The problem:
Your copy should begin at the line containing "Task: Select 自定义 for 宽度" and end at the last line of the records below, matching each line exactly and leaving out pictures.

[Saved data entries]
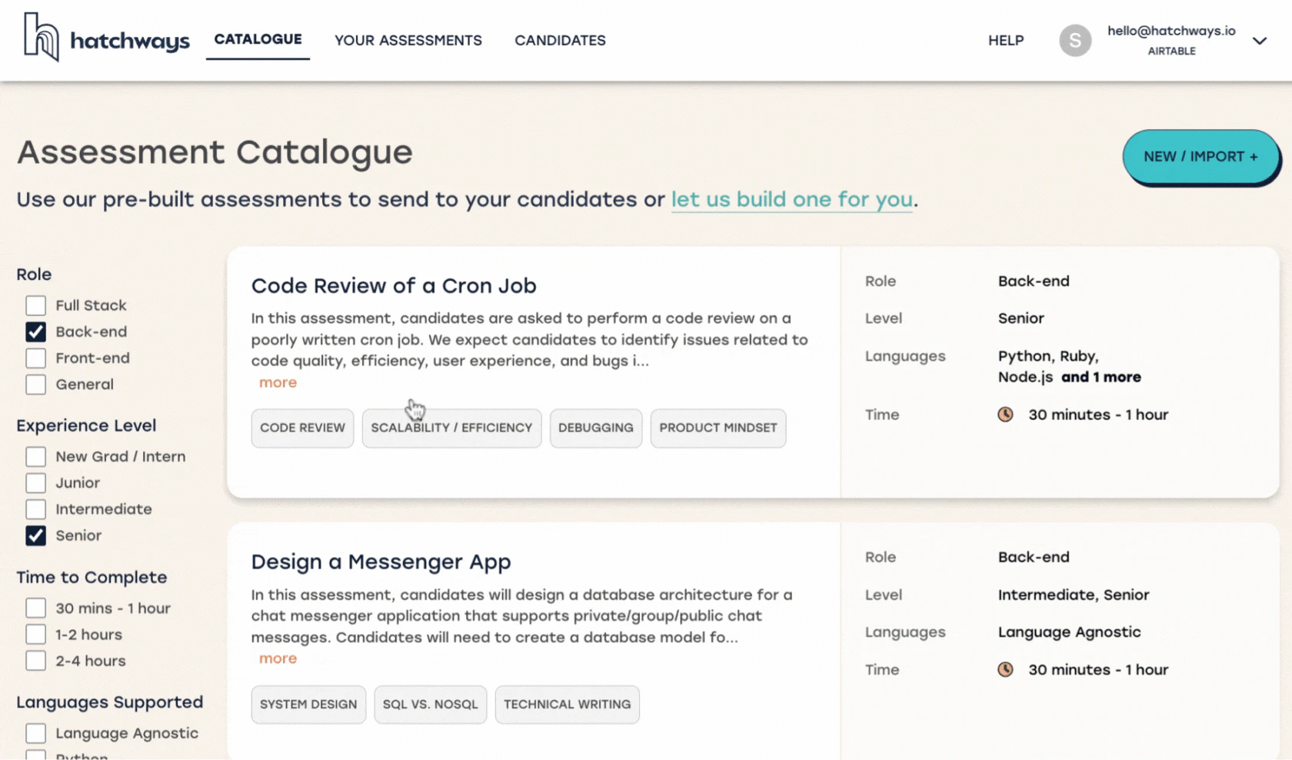The image size is (1292, 760).
Task: Expand Cron Job description with more
Action: point(278,383)
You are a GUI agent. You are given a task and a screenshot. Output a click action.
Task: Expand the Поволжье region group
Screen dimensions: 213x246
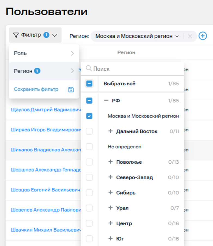[x=110, y=162]
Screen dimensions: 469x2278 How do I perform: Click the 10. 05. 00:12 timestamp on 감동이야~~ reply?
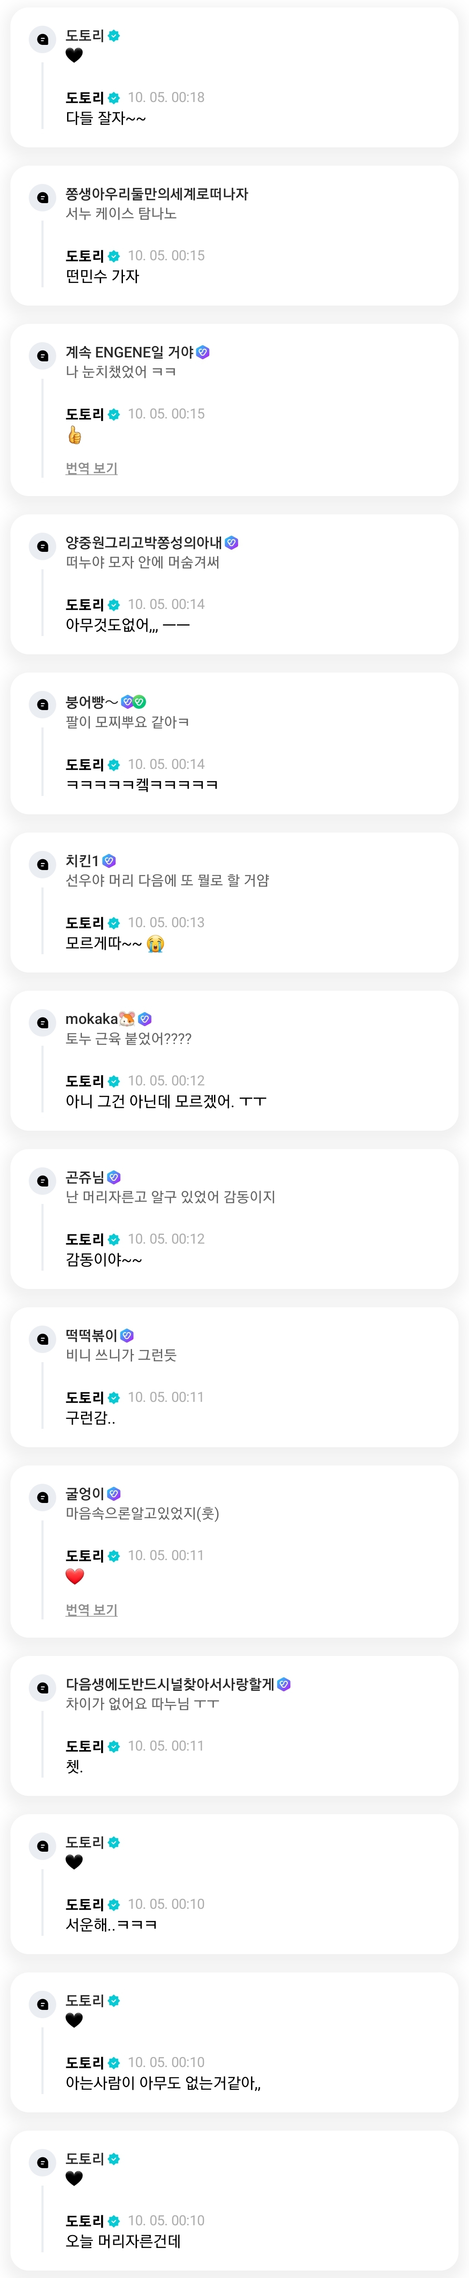[x=165, y=1239]
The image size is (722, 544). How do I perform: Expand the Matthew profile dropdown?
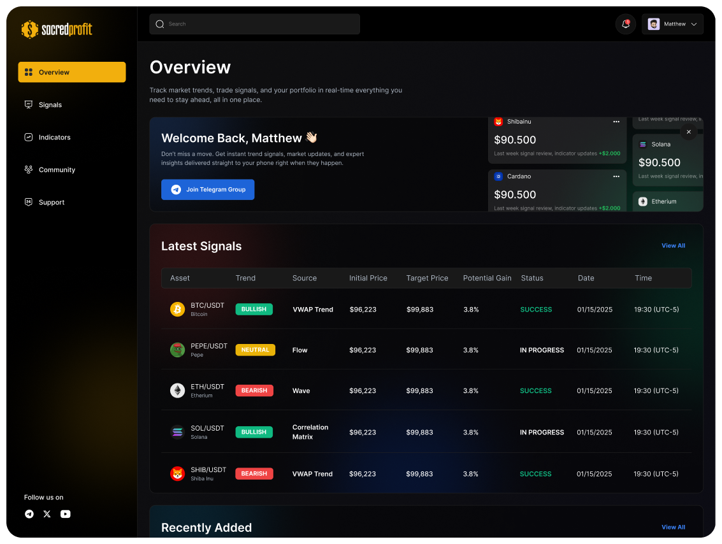click(x=672, y=24)
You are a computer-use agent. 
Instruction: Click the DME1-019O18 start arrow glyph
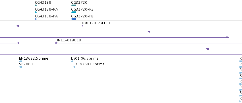pyautogui.click(x=57, y=43)
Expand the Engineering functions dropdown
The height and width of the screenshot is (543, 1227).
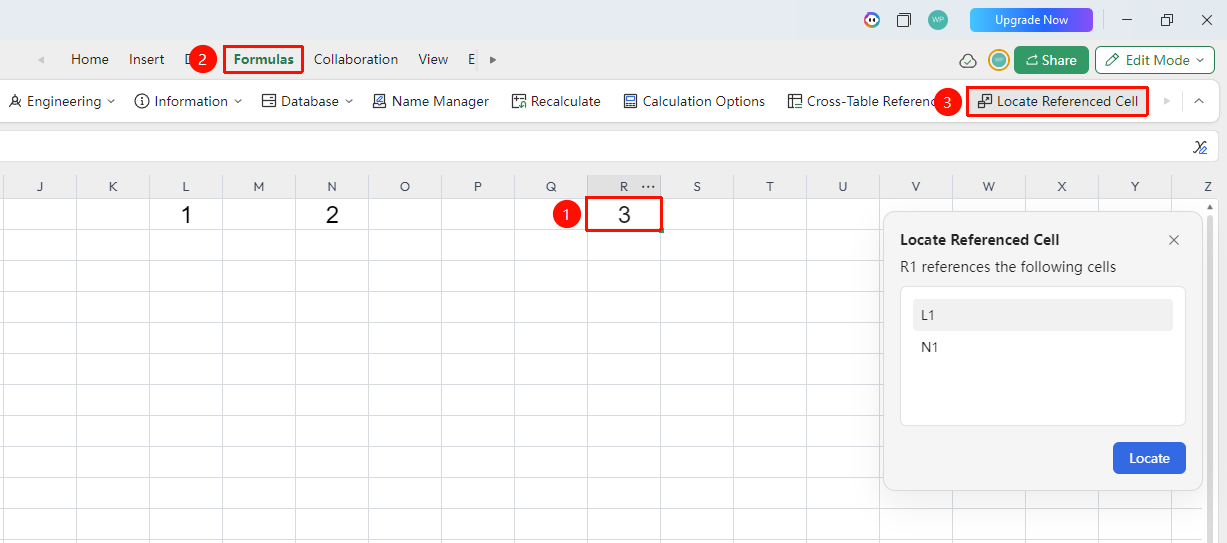(x=62, y=101)
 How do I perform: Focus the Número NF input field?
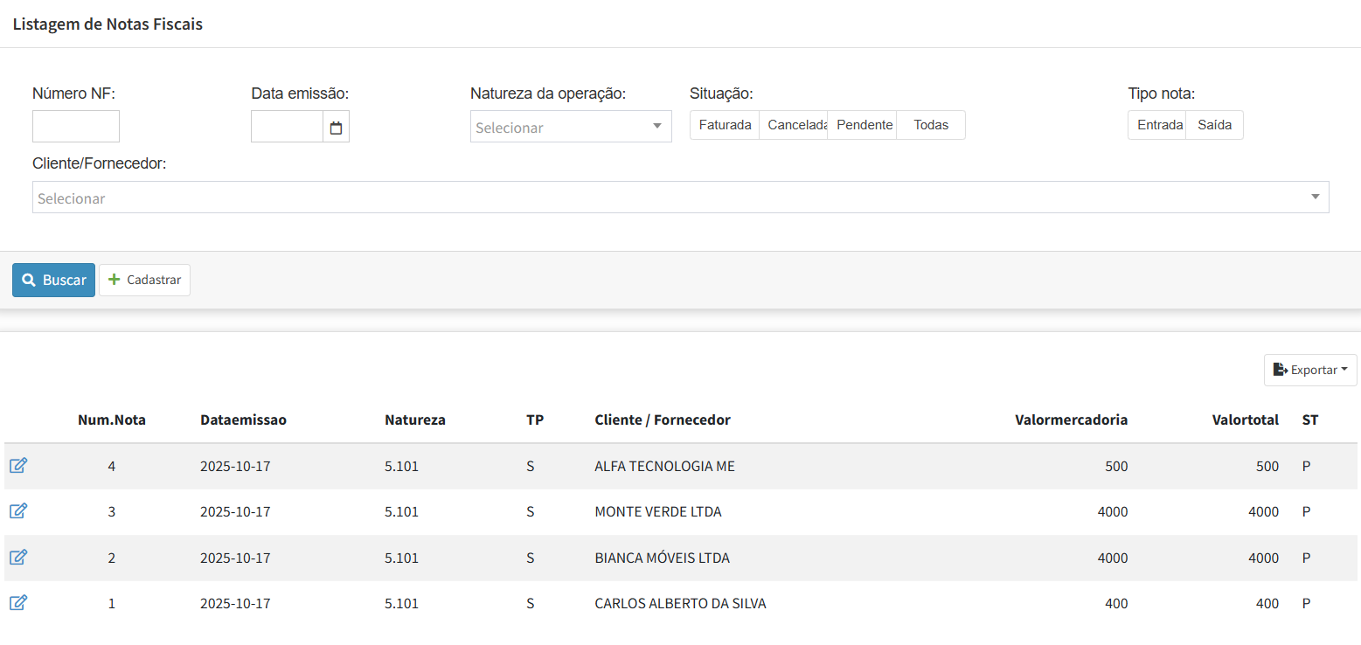pyautogui.click(x=76, y=127)
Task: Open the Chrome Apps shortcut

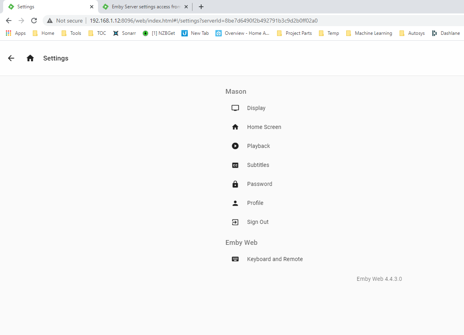Action: tap(16, 33)
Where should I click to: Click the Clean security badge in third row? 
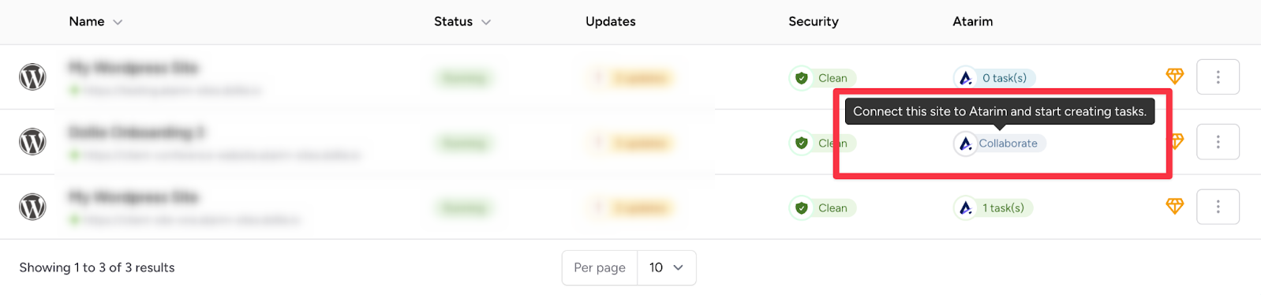[823, 208]
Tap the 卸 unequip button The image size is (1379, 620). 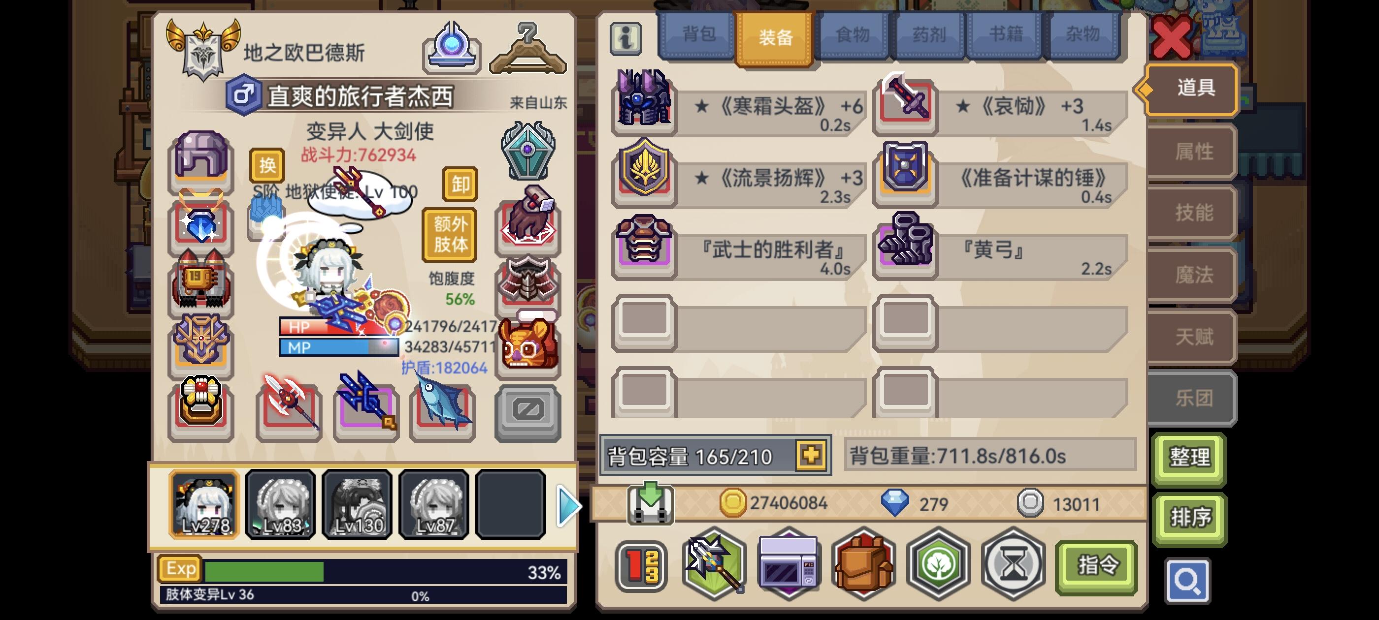(460, 184)
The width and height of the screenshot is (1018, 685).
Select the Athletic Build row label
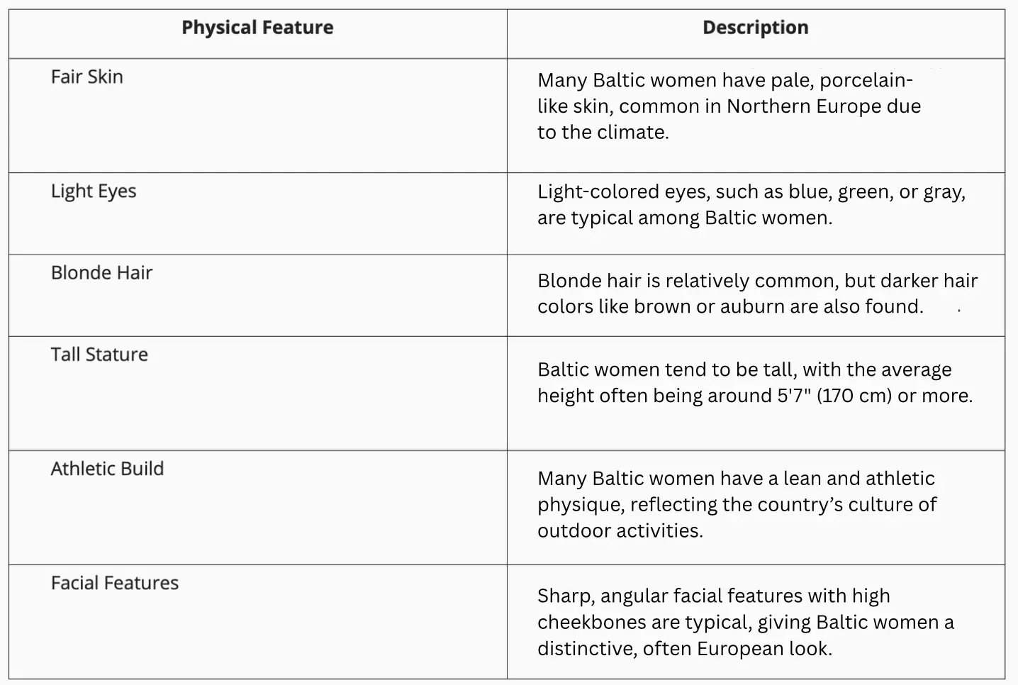[107, 469]
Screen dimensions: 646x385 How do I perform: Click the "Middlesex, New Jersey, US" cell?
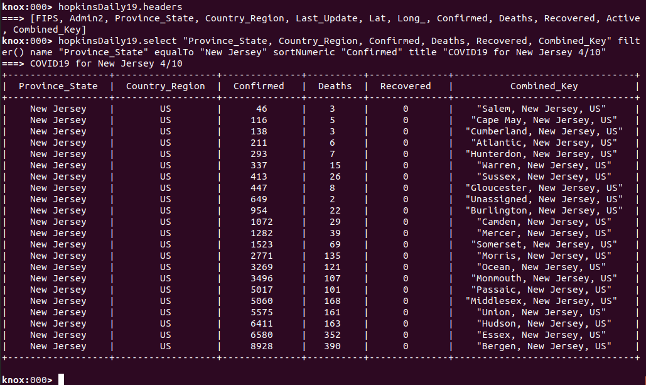(544, 301)
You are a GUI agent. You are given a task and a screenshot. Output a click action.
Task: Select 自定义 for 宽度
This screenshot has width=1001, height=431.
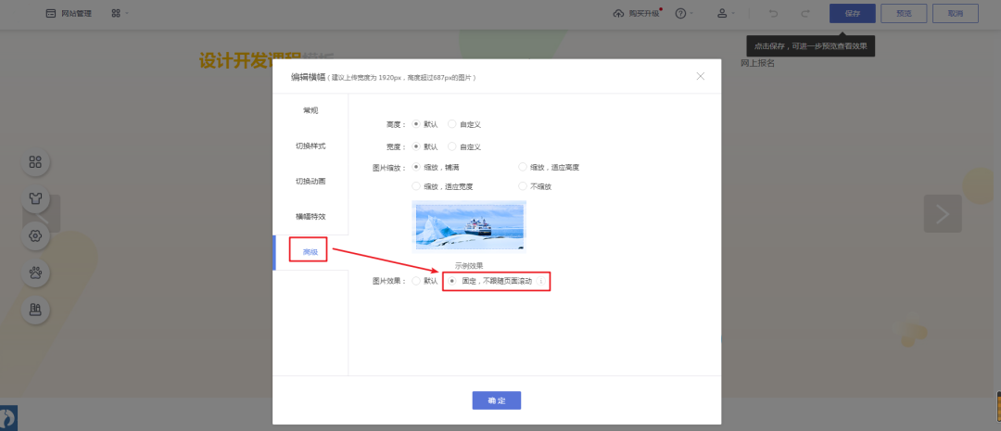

Answer to this exercise:
Task: Select 自定义 for 宽度
This screenshot has width=1001, height=431.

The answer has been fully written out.